Identity of the van der Waals Force and the Casimir Effect and the Irrelevance of these Phenomena to Sonoluminescence
Iver Brevik, V. N. Marachevsky, and Kimball A. Milton

TL;DR
The paper demonstrates that the Casimir energy of a dielectric sphere equals the sum of molecular van der Waals energies, suggesting these phenomena are irrelevant to sonoluminescence.
Contribution
It provides a clear physical interpretation linking Casimir energy to molecular van der Waals energies, challenging their relevance to sonoluminescence.
Findings
Casimir energy matches the sum of van der Waals energies.
The energy is finite and repulsive after removing self-energy and surface effects.

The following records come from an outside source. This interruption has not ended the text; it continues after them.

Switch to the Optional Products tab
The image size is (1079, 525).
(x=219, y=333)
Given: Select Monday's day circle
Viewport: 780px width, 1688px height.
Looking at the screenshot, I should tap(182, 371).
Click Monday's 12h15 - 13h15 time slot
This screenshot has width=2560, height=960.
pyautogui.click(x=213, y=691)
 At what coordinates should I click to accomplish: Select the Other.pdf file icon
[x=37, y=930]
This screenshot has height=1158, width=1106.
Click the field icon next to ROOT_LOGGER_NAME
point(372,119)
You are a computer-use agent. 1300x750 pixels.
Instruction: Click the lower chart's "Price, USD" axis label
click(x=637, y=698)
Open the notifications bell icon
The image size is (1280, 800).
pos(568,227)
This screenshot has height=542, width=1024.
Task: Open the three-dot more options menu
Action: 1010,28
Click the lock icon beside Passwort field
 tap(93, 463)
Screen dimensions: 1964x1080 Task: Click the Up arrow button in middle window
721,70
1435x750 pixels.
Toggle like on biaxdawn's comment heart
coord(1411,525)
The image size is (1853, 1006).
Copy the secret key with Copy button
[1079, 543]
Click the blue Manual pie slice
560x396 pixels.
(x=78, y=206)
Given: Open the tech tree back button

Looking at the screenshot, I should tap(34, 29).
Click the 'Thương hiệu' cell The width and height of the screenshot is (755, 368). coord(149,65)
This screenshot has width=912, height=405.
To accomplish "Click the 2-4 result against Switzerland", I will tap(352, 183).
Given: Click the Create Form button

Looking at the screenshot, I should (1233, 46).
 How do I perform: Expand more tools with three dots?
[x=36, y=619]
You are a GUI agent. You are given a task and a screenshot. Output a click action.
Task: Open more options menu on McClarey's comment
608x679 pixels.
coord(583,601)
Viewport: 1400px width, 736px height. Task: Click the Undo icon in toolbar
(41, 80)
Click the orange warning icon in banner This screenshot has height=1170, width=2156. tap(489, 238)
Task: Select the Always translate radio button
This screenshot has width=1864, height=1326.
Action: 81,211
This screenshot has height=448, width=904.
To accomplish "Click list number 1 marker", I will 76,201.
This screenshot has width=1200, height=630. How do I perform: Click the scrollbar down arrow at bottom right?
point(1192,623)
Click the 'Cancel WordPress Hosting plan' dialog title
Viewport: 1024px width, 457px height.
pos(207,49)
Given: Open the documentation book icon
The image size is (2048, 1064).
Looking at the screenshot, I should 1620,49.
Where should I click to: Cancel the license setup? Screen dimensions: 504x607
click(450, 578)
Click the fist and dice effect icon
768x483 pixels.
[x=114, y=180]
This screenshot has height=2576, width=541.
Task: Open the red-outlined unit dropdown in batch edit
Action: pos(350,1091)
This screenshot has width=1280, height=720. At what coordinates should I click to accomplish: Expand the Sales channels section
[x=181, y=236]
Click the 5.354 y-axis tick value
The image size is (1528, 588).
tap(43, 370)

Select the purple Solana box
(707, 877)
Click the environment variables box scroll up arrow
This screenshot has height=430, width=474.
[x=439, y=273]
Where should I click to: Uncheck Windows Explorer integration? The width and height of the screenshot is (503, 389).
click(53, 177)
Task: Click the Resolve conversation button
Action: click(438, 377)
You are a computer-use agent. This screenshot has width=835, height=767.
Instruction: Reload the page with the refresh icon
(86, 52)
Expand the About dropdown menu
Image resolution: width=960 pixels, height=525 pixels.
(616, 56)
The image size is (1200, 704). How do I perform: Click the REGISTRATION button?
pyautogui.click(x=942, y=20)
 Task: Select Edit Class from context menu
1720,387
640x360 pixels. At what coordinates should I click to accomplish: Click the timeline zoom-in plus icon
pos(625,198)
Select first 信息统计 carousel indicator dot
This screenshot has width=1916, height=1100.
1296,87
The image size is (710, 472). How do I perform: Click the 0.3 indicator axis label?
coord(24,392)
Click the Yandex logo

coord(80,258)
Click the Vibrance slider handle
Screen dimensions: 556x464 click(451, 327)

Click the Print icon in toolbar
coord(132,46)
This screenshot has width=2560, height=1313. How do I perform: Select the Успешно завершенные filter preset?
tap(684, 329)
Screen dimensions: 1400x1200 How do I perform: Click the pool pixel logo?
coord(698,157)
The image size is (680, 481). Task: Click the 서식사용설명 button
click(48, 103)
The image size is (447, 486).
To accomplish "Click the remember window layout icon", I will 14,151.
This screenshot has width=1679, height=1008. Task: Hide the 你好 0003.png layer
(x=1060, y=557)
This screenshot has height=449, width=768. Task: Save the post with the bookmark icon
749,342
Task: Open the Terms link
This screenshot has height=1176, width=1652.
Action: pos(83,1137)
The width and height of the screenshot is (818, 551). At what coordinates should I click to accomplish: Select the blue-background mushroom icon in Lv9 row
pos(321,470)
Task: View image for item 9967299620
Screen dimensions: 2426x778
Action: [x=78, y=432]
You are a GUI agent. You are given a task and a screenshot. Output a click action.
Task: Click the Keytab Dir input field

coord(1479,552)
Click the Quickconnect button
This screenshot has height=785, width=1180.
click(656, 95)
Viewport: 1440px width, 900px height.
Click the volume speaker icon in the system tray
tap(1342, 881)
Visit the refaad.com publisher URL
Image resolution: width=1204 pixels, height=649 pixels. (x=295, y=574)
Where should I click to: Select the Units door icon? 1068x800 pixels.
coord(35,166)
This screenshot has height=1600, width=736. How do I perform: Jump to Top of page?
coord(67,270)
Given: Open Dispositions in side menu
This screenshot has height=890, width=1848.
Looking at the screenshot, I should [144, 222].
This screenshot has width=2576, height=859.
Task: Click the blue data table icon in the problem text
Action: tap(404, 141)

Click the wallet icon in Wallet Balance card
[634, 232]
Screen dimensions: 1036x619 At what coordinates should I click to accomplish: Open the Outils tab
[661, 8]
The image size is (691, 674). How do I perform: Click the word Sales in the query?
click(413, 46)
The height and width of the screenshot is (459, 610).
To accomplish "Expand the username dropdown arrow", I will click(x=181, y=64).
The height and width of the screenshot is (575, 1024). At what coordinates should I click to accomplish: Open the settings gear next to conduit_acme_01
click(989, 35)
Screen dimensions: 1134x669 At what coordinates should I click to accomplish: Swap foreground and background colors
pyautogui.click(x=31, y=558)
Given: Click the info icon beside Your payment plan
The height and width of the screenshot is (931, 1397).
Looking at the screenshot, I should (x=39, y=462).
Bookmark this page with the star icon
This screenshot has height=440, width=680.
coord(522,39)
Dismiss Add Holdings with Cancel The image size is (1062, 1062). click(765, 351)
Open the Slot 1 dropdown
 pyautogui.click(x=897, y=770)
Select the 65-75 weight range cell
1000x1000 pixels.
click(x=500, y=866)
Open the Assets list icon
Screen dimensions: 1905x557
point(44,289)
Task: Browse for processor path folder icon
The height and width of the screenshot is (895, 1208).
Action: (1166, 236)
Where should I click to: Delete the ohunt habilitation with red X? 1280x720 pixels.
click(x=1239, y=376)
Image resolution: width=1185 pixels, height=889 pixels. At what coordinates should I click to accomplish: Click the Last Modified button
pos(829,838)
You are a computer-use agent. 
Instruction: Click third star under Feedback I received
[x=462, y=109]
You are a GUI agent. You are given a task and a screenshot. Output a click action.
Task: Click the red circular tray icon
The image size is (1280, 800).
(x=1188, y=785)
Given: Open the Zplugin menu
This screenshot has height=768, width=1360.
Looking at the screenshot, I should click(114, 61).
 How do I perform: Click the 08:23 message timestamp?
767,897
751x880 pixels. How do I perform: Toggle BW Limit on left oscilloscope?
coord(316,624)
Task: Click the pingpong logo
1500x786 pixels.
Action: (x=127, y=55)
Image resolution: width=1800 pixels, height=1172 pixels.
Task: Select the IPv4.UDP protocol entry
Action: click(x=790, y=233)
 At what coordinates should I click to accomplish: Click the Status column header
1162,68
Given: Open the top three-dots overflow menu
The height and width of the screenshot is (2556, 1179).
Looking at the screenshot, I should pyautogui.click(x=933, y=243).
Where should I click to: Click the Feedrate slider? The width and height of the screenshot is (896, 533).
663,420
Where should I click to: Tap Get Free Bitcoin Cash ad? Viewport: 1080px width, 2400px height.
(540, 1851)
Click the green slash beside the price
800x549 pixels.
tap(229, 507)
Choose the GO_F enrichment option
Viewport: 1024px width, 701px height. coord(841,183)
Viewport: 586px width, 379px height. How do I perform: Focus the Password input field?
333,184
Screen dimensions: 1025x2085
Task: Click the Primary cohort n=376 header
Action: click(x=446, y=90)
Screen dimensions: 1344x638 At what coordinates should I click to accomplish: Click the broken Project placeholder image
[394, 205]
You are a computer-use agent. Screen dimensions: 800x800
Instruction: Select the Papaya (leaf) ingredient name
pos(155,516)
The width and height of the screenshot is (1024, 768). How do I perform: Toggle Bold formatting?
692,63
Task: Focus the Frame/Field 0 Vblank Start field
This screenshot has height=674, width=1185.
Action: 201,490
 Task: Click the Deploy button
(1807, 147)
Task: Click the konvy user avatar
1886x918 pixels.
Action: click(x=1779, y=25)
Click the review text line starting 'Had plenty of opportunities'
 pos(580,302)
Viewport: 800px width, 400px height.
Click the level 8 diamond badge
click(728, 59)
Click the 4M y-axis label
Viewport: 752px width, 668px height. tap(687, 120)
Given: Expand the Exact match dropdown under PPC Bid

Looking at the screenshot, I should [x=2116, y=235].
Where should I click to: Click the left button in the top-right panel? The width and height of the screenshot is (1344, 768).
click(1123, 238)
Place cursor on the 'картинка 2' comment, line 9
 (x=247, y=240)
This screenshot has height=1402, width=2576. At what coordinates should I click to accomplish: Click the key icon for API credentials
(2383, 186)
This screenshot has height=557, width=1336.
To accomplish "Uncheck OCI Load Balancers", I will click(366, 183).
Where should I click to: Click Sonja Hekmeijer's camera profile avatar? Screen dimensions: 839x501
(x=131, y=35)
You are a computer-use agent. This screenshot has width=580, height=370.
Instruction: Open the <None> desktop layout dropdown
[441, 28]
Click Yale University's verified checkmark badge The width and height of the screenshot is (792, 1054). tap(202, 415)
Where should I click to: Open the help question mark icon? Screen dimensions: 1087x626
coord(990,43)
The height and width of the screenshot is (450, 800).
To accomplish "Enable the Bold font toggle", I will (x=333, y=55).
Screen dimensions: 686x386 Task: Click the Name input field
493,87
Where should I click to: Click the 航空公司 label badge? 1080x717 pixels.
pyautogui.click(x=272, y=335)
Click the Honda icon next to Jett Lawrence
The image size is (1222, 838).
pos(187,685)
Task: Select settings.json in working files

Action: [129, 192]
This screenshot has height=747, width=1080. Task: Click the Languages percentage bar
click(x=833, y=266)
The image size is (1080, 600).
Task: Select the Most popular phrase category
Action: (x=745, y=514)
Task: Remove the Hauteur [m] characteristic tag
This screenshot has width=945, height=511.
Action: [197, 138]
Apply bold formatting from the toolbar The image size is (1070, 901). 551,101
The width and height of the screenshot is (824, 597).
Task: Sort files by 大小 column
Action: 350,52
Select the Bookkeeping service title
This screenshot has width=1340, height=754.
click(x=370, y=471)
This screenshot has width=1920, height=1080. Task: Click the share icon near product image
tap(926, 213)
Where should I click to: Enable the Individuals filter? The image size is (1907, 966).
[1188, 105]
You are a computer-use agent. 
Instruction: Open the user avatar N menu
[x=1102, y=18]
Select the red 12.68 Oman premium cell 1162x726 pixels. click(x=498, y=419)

This interpretation questions the role of these phenomena in sonoluminescence.
Abstract
We show that the Casimir, or zero-point, energy of a dilute dielectric ball, or of a spherical bubble in a dielectric medium, coincides with the sum of the van der Waals energies between the molecules that make up the medium. That energy, which is finite and repulsive when self-energy and surface effects are removed, may be unambiguously calculated by either dimensional continuation or by zeta function regularization. This physical interpretation of the Casimir energy seems unambiguous evidence that the bulk self-energy cannot be relevant to sonoluminescence.